[Records from a collection]
::::::::
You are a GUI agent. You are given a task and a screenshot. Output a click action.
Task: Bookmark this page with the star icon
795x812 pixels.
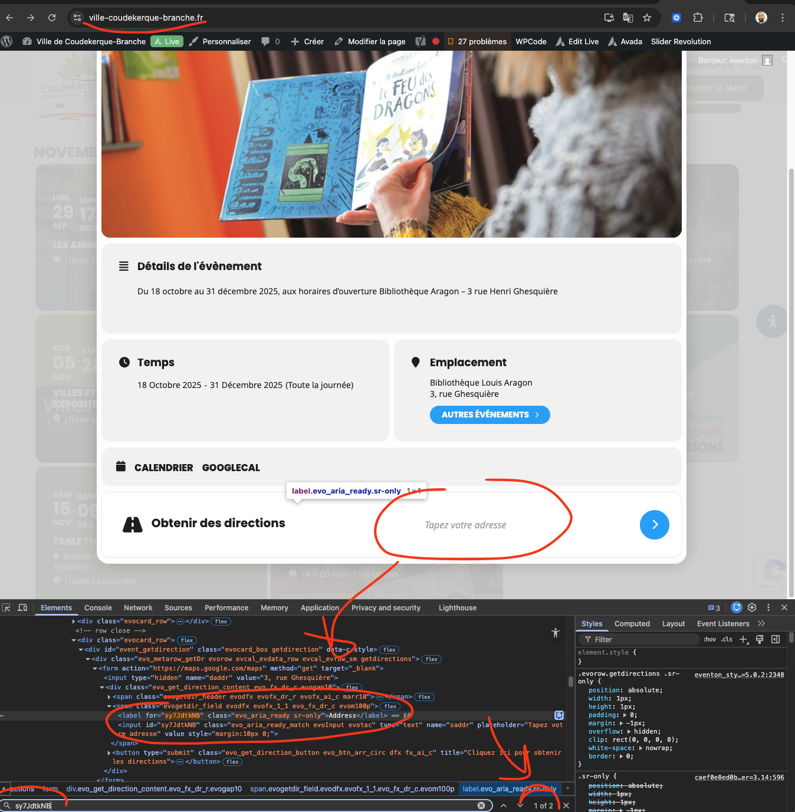(647, 18)
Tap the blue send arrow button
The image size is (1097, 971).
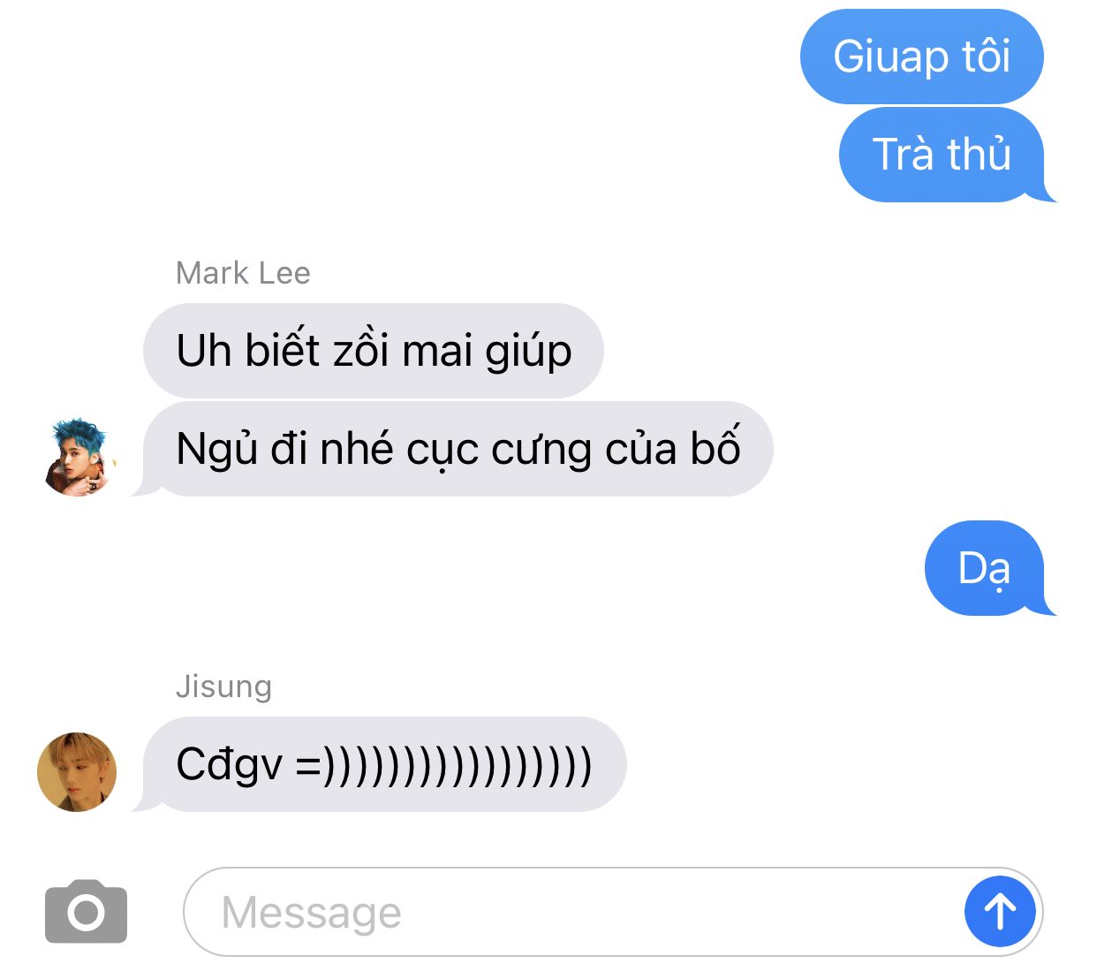coord(1000,911)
::::::::
## REQUIREMENT
Pictures stay out of the copy. Reproduce exactly the lines from the one containing "795x812 pixels." through the last line of the records above, both included.

## RESPONSE TO THE TASK
795x812 pixels.
(647, 18)
Tap the blue send arrow button
The image size is (1097, 971).
coord(1000,911)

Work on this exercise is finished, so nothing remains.